The Swiss drugmaker has signed off on a memorandum of understanding with Sudair Pharma for a technology transfer that would allow the Saudi Arabian company to produce a number of “innovative” cancer drugs in the kingdom, the Arab News reports.
Officials told the publication that Novartis had decided to produce its oncology drugs in Saudi Arabia, a country that reports cancer rates above world averages.
It will find plenty of competition from other Western drugmakers that got there first. Pfizer two years ago opened a $50 million, 11,108 -square-meter (119,565-square-foot) manufacturing and packaging facility in the kingdom. It was slated to produce cardiovascular, pain, anti-infective, urology and neurology products.
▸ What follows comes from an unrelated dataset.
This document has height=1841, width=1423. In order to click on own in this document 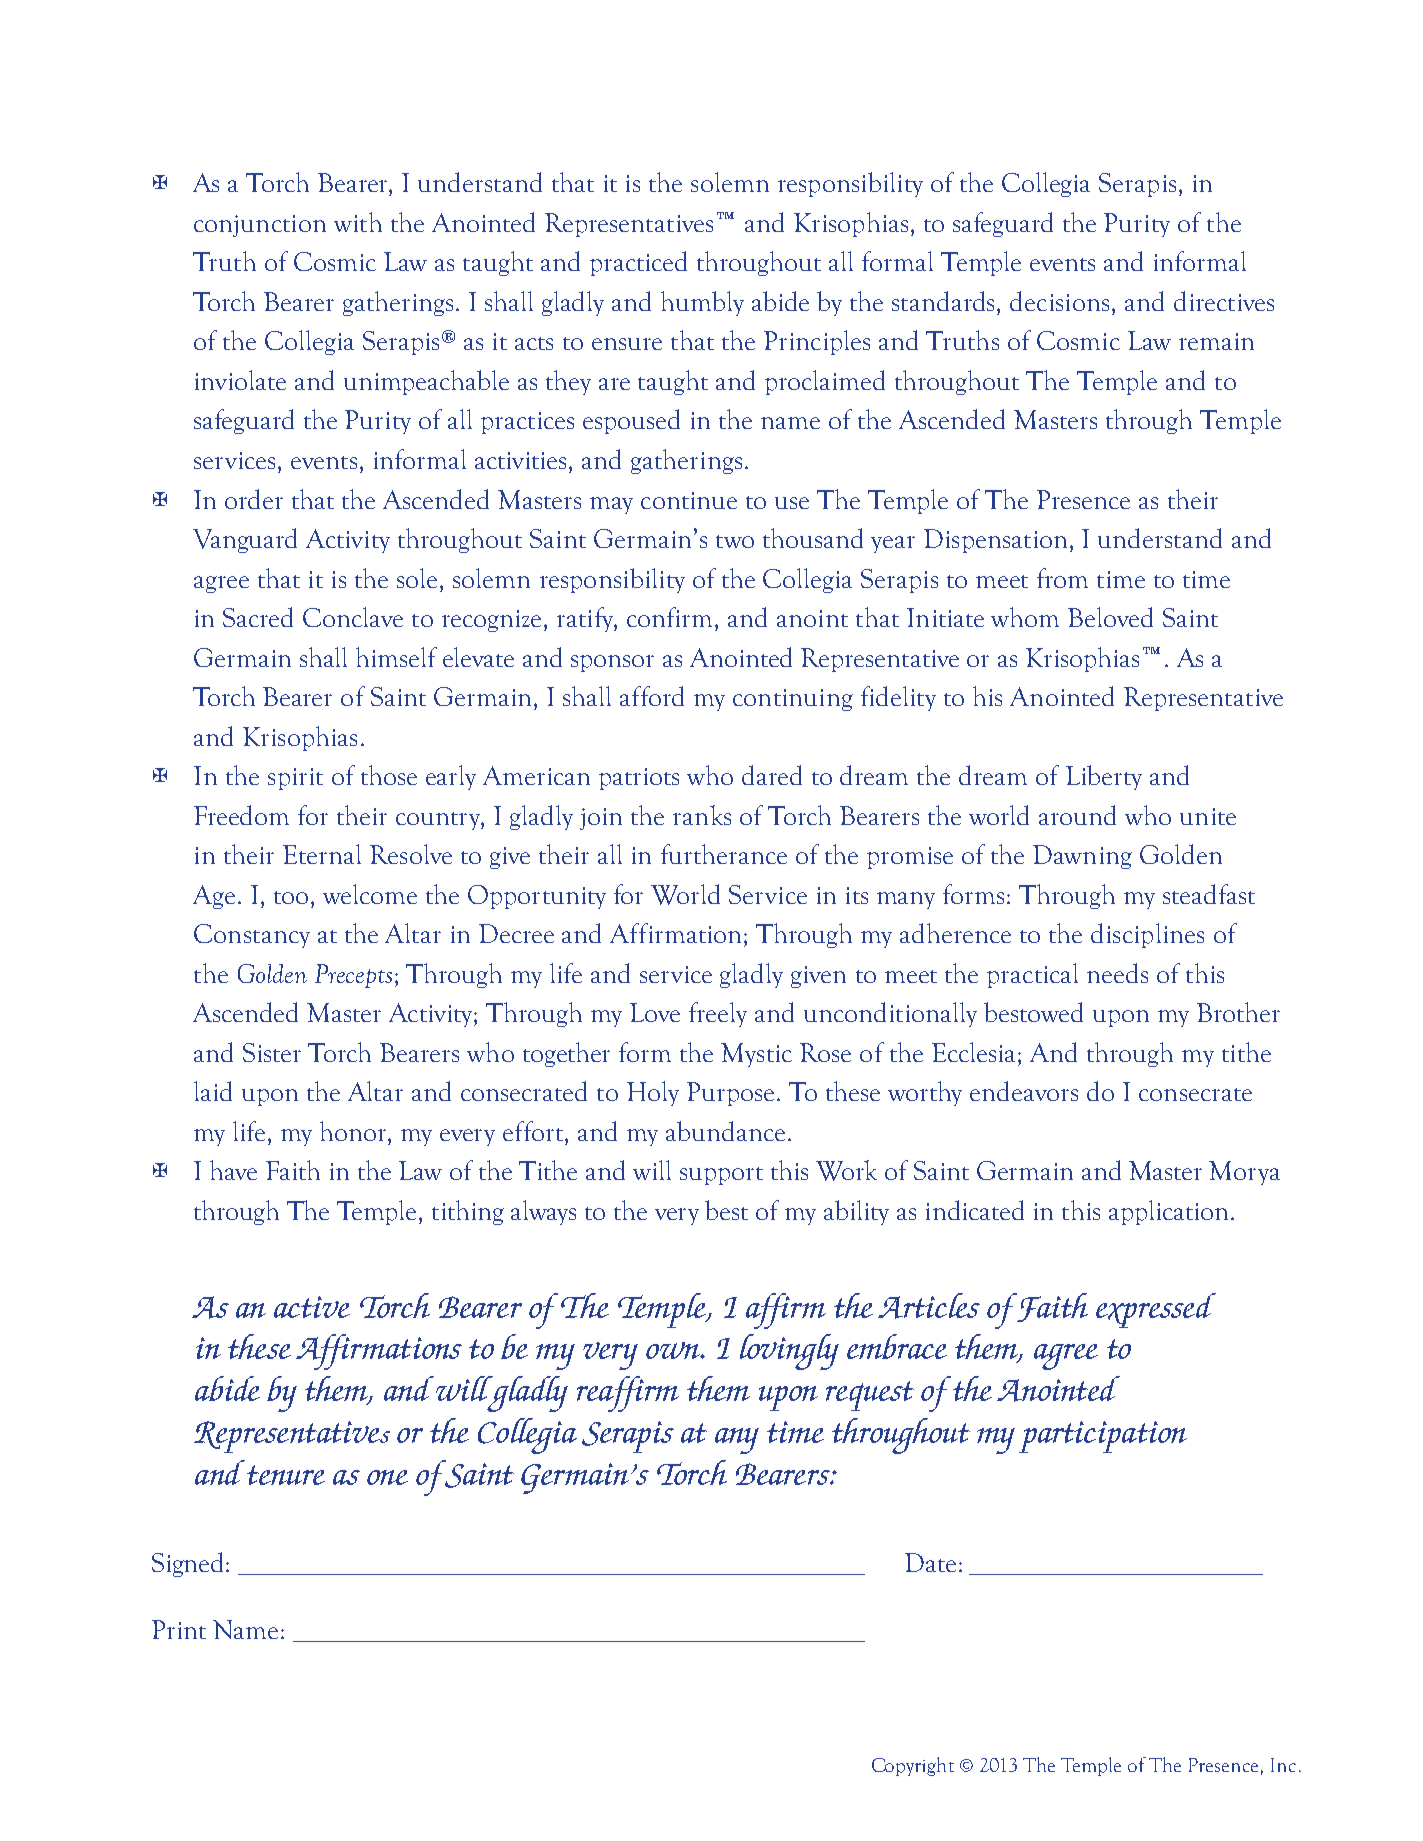, I will do `click(674, 1350)`.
Also in 2017, a joint venture between the United Arab Emirates-based Julphar Gulf Pharmaceutical Industries and Cigalah Group, a Saudi healthcare distributor, opened a $53 million, 75,000-square-meter (807,292-square-foot) facility in the country to make generic drugs.
Officials in Saudi Arabia pointed to Novartis’ history of developing cancer drugs, but the pharma giant has struggled a bit in the oncology area of late. Kisqali, a breast cancer treatment approved in 2017, has struggled to gain traction against Pfizer blockbuster Ibrance and newer rival Verzenio from Eli Lilly. And Kymriah, the company’s pioneering CAR-T drug, has run into manufacturing challenges that have slowed expansion.
But there has been one notable exception: Lutathera, approved early last year to treat somatostatin receptor-positive gastroenteropancreatic neuroendocrine tumors, has done quite well.